El director general de la IATA, Willie Walsh, subrayó que la aviación continúa siendo el medio de transporte de larga distancia más seguro. “Los accidentes son extremadamente raros y cada uno nos recuerda la necesidad de seguir mejorando mediante estándares globales y cooperación basada en datos de seguridad”, afirmó.
Walsh destacó además que la tendencia de largo plazo refleja mejoras sustanciales. Hace una década se registraba un accidente fatal cada 3,5 millones de vuelos, mientras que actualmente la tasa se redujo a uno cada 5,6 millones de vuelos en el promedio del período 2021-2025.
En América Latina y el Caribe, la seguridad aérea mostró una evolución positiva. Según la IATA, la región registró cinco accidentes en 2025, con una tasa de 1,77 accidentes por millón de vuelos, ligeramente inferior al 1,84 de 2024 y mejor que el promedio de cinco años, que se ubica en 2,02.
El riesgo de fatalidad también disminuyó en la región, pasando de 0,37 en 2024 a 0,26 en 2025. El tipo de incidente más frecuente fue la excursión de pista, un evento que ocurre cuando una aeronave se sale de la pista durante el despegue o el aterrizaje.
A nivel global, el informe identificó como incidentes más comunes en 2025 los golpes de cola (tail strikes), problemas con el tren de aterrizaje, excursiones de pista y daños en tierra.
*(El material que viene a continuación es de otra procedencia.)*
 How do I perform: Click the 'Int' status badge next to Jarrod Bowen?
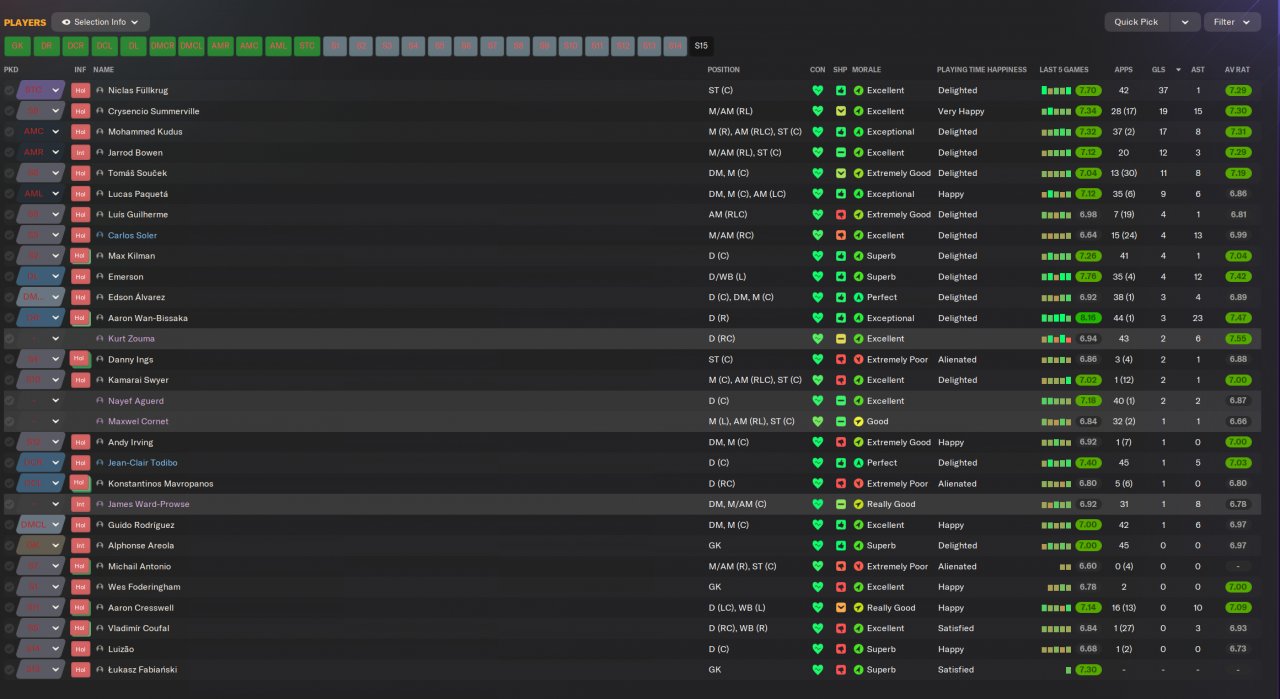[x=80, y=153]
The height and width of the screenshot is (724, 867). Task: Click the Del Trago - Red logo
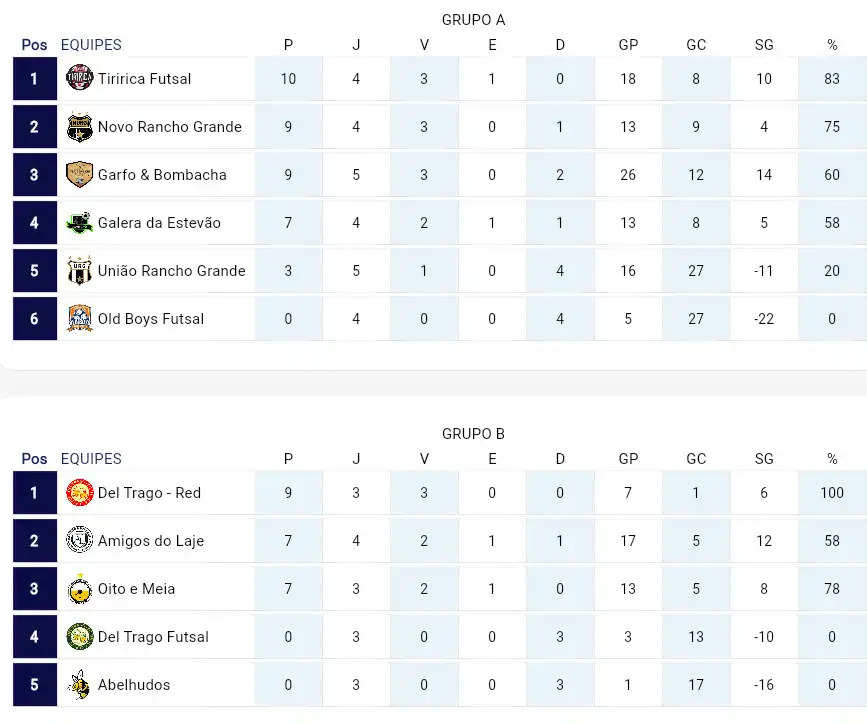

Estos eventos refuerzan la importancia de las medidas de seguridad en las fases críticas de despegue, aterrizaje y operaciones en plataforma.
El reporte también señala que las instalaciones aeroportuarias influyeron en el 16% de los accidentes registrados, lo que evidencia la importancia de cumplir con los estándares internacionales de seguridad en áreas de pista, señalización y zonas de protección.
Además, la IATA advirtió sobre riesgos emergentes para la aviación. Entre ellos destaca el aumento de interferencias en los sistemas de navegación satelital (GNSS), que en algunos casos pueden afectar la precisión de los sistemas de navegación de las aeronaves. Según datos del sector, los eventos de interferencia crecieron 67% entre 2023 y 2025, mientras que los incidentes de “spoofing” de GPS aumentaron 193%.
Otro factor de preocupación es la proliferación de zonas de conflicto, que obligan a modificar rutas y generan mayores desafíos operativos para las aerolíneas. La organización subrayó la necesidad de coordinación entre autoridades civiles y militares para garantizar la seguridad del tráfico aéreo.